---------- EXTRACTED DATA ----------

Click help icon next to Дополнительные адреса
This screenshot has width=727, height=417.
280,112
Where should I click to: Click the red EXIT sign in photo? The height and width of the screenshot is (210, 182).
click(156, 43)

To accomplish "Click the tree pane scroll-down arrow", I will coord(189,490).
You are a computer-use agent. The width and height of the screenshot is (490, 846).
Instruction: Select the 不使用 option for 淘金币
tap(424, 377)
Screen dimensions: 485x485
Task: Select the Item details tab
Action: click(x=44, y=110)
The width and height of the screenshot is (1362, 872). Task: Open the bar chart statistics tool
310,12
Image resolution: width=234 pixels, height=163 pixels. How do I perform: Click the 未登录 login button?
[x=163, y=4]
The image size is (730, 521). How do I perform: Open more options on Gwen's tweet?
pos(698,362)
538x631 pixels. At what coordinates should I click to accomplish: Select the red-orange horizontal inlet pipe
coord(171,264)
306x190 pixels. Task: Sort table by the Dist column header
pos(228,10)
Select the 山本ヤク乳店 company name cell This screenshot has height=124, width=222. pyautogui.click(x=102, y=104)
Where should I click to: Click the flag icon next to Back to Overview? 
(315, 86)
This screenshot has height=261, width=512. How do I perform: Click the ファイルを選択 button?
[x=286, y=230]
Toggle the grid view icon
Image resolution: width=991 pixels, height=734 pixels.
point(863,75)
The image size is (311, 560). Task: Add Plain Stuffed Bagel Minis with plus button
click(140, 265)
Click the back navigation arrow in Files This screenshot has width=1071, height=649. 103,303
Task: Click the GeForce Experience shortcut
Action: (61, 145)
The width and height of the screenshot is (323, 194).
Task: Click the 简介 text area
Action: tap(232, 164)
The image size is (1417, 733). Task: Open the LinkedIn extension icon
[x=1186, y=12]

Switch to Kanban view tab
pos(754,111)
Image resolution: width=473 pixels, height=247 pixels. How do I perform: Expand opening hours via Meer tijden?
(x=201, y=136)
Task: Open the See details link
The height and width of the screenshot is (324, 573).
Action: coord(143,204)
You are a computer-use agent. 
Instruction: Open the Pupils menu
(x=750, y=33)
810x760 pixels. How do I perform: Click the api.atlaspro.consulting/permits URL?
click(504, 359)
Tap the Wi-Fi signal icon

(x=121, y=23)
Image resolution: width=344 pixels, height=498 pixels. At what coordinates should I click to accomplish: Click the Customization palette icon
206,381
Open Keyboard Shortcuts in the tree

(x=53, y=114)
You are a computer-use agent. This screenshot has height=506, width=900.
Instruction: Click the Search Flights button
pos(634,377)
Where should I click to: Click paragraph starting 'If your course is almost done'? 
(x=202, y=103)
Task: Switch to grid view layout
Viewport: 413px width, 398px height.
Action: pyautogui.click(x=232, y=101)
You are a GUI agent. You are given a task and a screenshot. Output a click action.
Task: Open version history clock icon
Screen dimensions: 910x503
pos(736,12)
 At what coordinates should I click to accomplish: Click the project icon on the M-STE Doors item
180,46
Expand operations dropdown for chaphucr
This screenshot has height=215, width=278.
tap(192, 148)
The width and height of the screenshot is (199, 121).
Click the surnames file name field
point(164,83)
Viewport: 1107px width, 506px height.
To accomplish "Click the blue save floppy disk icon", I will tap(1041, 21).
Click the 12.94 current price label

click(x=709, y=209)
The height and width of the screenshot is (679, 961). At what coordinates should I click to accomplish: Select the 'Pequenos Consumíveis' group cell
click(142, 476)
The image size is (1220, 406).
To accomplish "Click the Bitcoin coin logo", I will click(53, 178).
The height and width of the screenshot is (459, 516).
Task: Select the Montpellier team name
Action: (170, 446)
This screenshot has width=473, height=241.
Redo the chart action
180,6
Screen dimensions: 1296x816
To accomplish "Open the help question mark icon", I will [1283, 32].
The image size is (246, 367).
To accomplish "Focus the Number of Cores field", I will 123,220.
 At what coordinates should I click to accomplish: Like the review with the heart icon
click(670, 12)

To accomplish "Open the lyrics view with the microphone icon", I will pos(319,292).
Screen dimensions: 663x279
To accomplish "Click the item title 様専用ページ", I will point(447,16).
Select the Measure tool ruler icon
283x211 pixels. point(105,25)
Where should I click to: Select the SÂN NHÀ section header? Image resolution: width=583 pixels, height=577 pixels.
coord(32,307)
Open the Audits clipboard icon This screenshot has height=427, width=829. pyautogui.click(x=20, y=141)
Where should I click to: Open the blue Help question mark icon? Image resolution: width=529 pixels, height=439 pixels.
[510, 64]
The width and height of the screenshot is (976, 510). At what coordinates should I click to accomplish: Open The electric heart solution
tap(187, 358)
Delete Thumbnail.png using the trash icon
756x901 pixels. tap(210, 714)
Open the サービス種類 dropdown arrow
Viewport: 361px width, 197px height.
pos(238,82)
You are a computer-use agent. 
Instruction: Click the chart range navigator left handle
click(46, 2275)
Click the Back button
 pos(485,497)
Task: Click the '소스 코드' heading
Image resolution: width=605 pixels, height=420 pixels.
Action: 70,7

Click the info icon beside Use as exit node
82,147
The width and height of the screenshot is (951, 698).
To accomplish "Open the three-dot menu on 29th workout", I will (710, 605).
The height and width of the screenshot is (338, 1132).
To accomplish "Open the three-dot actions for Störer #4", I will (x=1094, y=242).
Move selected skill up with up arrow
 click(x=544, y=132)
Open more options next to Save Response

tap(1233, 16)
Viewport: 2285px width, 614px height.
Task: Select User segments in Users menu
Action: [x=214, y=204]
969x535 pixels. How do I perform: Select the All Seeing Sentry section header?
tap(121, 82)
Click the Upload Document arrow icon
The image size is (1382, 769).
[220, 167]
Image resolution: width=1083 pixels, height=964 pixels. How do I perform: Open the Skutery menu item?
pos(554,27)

----------

TASK BRIEF.
After locating the line with "Switch to Kanban view tab" above, return that line and every later line through the one with "Task: Open the See details link", word for word and with nothing else.

ANSWER FOR THIS EXERCISE.
Switch to Kanban view tab
pos(754,111)
Image resolution: width=473 pixels, height=247 pixels. How do I perform: Expand opening hours via Meer tijden?
(x=201, y=136)
Task: Open the See details link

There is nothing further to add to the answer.